[What is required]
Scan the records below for the line with "[Facebook] (172, 2550)" and the line with "[68899] (251, 2380)". Repeat those two lines and every line between them exactly, and nothing else.

##############################

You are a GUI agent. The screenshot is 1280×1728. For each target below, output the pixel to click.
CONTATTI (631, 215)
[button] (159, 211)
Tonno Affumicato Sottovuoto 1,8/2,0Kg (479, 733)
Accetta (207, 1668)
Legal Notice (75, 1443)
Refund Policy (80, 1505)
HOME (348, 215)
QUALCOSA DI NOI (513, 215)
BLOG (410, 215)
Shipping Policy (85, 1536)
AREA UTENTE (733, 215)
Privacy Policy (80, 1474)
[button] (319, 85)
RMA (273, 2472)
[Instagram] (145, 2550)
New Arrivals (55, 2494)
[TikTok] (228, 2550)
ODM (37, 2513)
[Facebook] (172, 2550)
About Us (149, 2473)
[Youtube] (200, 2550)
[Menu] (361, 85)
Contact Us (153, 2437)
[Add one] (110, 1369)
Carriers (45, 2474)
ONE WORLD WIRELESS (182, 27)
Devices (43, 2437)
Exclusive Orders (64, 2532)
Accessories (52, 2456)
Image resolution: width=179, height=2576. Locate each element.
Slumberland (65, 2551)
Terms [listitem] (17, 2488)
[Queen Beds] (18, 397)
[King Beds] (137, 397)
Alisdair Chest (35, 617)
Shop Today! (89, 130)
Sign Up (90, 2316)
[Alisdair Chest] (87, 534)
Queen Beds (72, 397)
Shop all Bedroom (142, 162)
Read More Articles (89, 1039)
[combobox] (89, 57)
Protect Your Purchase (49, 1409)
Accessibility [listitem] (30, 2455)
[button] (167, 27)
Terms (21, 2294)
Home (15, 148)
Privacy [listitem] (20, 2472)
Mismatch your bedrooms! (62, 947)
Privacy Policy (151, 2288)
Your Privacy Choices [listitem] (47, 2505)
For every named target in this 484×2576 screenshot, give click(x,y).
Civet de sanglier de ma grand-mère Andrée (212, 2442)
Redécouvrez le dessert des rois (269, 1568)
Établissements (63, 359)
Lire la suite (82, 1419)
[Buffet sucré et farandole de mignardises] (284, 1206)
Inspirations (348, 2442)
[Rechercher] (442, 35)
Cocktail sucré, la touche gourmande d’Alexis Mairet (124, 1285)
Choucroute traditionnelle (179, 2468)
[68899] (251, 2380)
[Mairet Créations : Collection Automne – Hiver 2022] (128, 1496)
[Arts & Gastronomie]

##############################

[Solution]
[Facebook] (172, 2550)
About Us (149, 2473)
[Youtube] (200, 2550)
[Menu] (361, 85)
Contact Us (153, 2437)
[Add one] (110, 1369)
Carriers (45, 2474)
ONE WORLD WIRELESS (182, 27)
Devices (43, 2437)
Exclusive Orders (64, 2532)
Accessories (52, 2456)
Image resolution: width=179, height=2576. Locate each element.
Slumberland (65, 2551)
Terms [listitem] (17, 2488)
[Queen Beds] (18, 397)
[King Beds] (137, 397)
Alisdair Chest (35, 617)
Shop Today! (89, 130)
Sign Up (90, 2316)
[Alisdair Chest] (87, 534)
Queen Beds (72, 397)
Shop all Bedroom (142, 162)
Read More Articles (89, 1039)
[combobox] (89, 57)
Protect Your Purchase (49, 1409)
Accessibility [listitem] (30, 2455)
[button] (167, 27)
Terms (21, 2294)
Home (15, 148)
Privacy [listitem] (20, 2472)
Mismatch your bedrooms! (62, 947)
Privacy Policy (151, 2288)
Your Privacy Choices [listitem] (47, 2505)
For every named target in this 484×2576 screenshot, give click(x,y).
Civet de sanglier de ma grand-mère Andrée (212, 2442)
Redécouvrez le dessert des rois (269, 1568)
Établissements (63, 359)
Lire la suite (82, 1419)
[Buffet sucré et farandole de mignardises] (284, 1206)
Inspirations (348, 2442)
[Rechercher] (442, 35)
Cocktail sucré, la touche gourmande d’Alexis Mairet (124, 1285)
Choucroute traditionnelle (179, 2468)
[68899] (251, 2380)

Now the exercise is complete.